ID: 1898
Presenting Author: Danial Mohabat Doost
Session: 665 - Planning Support Systems for Environmental Assessment and Urban Decision-Making
Status: pending
Open-source GIS tools like R3C-GeoResilience make complex spatial data accessible, fostering trust, participation, in territorial planning for resilience through shared vulnerability mapping.
GIS-based platforms that make complex geospatial data transparent and intuitive empower communities and local actors to effectively interpret emerging challenges and opportunities, thereby contributing to the rebuilding of public trust to decision making. R3C-GeoResilience is an open-source planning support system developed by Responsible Risk Resilience Centre (R3C) of Politecnico di Torino within QGIS designed to operationalise territorial resilience through vulnerability mapping .The platform provides an interactive and participatory workflow that integrates georeferenced indicators, enabling local administrations to identify territorial vulnerabilities linked to multiple hazards. Through a co-designed correlation-matrix weighting process, local practitioners actively contribute to defining and interpreting spatial relationships, transforming technical analysis into a collaborative and shared knowledge process.
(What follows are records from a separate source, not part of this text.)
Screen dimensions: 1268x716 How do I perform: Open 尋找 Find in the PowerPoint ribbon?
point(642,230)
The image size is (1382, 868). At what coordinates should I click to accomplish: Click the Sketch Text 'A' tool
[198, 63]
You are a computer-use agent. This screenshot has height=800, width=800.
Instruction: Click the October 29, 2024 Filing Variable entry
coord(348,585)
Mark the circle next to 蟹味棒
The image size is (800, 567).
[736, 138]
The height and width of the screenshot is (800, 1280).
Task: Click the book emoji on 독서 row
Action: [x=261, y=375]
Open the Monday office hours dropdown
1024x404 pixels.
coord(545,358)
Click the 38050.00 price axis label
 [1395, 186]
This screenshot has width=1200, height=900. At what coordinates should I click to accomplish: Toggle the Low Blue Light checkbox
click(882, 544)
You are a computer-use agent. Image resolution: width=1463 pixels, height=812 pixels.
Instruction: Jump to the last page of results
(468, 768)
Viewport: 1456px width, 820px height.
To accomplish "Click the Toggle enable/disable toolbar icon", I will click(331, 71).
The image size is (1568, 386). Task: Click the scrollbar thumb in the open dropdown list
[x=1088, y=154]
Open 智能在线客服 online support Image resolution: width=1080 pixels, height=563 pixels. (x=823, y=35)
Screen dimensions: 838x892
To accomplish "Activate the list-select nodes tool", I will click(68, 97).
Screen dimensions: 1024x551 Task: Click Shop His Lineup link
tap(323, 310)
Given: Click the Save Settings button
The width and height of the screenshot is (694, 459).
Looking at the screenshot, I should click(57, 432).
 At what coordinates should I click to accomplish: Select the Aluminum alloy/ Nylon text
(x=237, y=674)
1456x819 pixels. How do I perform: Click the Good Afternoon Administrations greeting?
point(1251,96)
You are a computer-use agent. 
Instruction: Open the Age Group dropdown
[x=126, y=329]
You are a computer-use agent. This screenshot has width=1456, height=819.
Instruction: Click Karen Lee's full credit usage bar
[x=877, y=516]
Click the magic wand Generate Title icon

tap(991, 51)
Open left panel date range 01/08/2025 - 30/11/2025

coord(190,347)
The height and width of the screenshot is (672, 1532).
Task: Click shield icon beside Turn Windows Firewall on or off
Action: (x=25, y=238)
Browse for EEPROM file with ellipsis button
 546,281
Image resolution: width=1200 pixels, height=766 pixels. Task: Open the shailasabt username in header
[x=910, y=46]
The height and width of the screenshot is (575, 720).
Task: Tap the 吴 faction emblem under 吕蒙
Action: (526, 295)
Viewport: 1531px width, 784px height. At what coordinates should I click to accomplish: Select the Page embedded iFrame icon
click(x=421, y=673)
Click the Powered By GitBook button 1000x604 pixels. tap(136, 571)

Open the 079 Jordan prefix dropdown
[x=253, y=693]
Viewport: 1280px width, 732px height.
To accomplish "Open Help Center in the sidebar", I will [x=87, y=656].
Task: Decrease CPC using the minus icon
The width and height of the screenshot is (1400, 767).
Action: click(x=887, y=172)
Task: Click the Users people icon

The methodology was tested and applied across different case-study areas. The first application concerns the Union of Bassa Romagna (Italy), a territory highly exposed to flood and hydrological hazards, where the tool was integrated into a capacity-building programme that trained municipal officials to read, interpret, and act on spatial evidence. The second case study focuses on the municipalities of Norcia and Camerino, located within the Central Italy earthquake crater affected by the 2016–2017 seismic events. Together, these cases demonstrate how open and replicable platforms can foster adaptive, climate-responsive, and socially legitimate planning.
Danial Mohabat Doost is Research Manager at R3C–Politecnico di Torino whose works on inequalities shaping community vulnerability and adaptive capacity.